Summary
At around 0150 on Wednesday 22 November 2023, a road-rail vehicle, travelling in a work site, collided with a hand trolley being used by a work group on the Isle of Wight’s Island Line. The road-rail vehicle was being used to clear vegetation and was travelling between its work locations when the collision occurred.
The road-rail vehicle was approaching the work group, who were repairing the track, on a descending gradient and was unable to stop before their site of work. When members of the work group realised that the road-rail vehicle was not stopping, they removed tools and equipment from the trolley and lifted it off the track. However, once removed, the trolley was inadvertently left too close to the track and remained foul of the road-rail vehicle’s path. The road-rail vehicle then collided with the hand trolley.
As a result of the collision, the trolley struck two members of the track repair work group on the legs, pushing them into bushes beside the track. Both received minor injuries, attended hospital independently later that day and were then discharged. The collision was caused because the controller of site safety responsible for the track work group had not been informed of the road-rail vehicle’s movement before it approached, and because the road-rail vehicle was unable to stop in the expected distance once the machine operator realised the work group was ahead.

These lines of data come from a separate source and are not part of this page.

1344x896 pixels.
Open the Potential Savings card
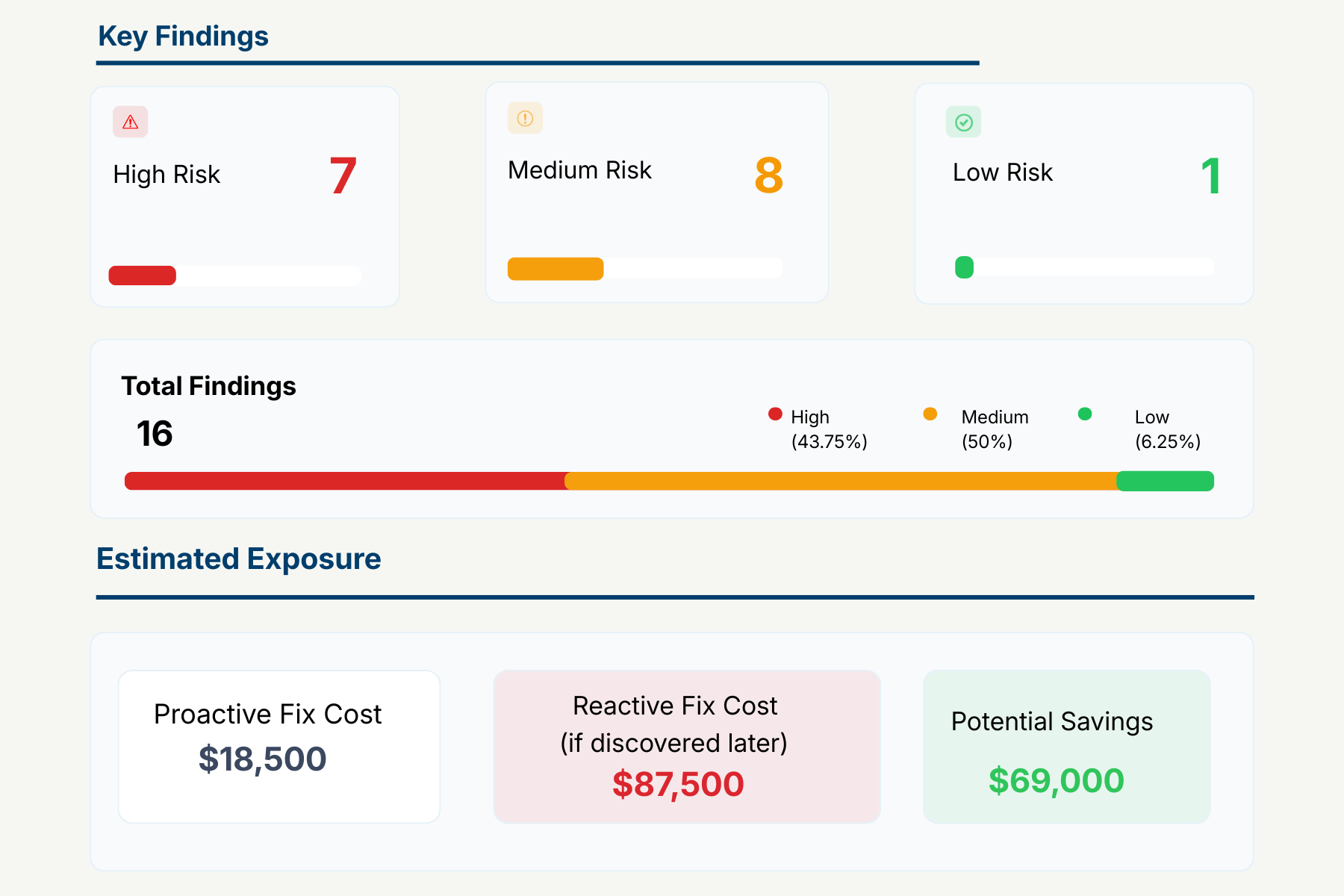pos(1066,747)
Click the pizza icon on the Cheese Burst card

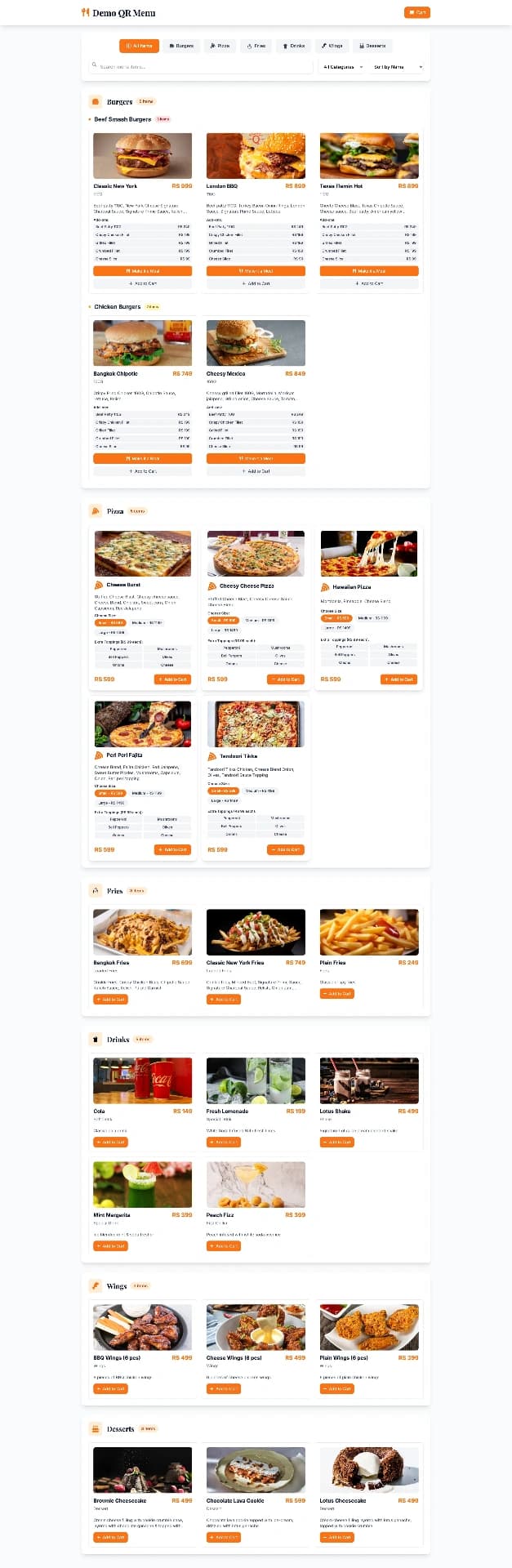98,585
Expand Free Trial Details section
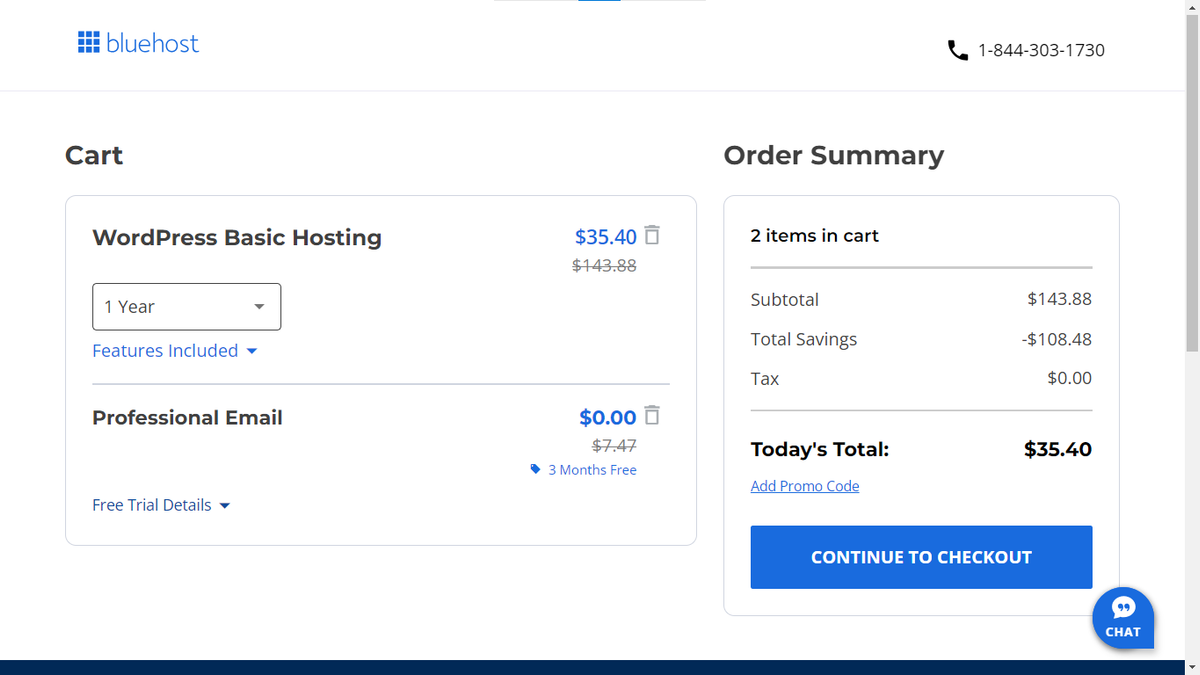The image size is (1200, 675). point(161,505)
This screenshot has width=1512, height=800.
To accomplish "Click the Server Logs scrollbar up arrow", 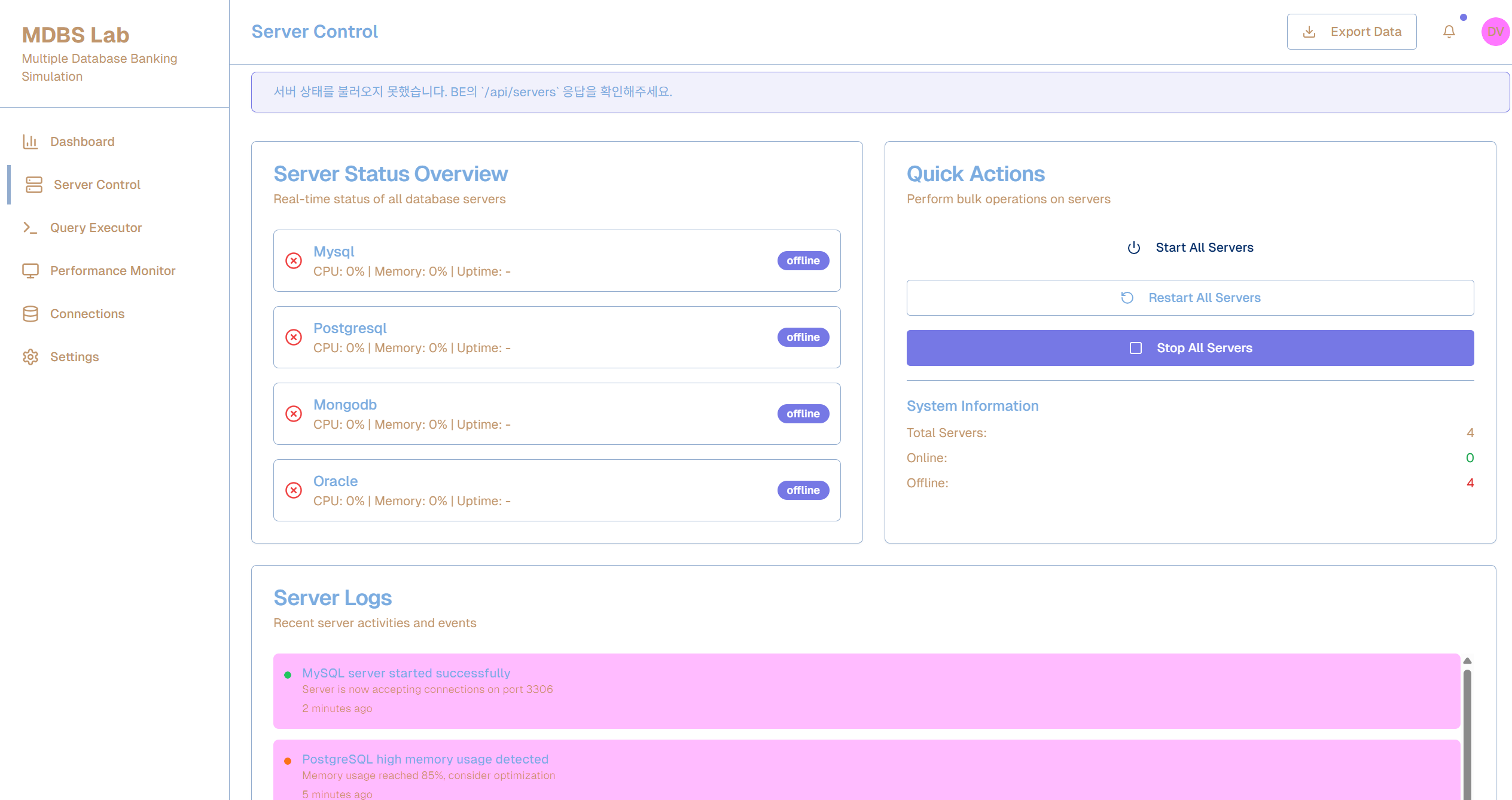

Two underlying factors were that South Western Railway, the infrastructure manager for the track on the Island Line, did not have an effective process for planning and managing the risk of on-track plant movements, or for managing low adhesion risk for maintenance activities. A third underlying factor was that South Western Railway’s assurance processes had not identified informal working arrangements in possessions.
Since the accident, South Western Railway has updated its risk assessment for machine movements and introduced new control measures to specifically manage the risks of conflicting sites of work within work sites and possessions. It has also addressed the deficiencies found within its assurance process for monitoring how possessions are managed.
Recommendations
As a result of the investigation, RAIB has made three recommendations, all addressed to South Western Railway. The first is to review how it manages safety during infrastructure work on the Island Line. The second is to review its assurance processes and the third is to provide its infrastructure maintenance staff and contractors with accurate information about its infrastructure.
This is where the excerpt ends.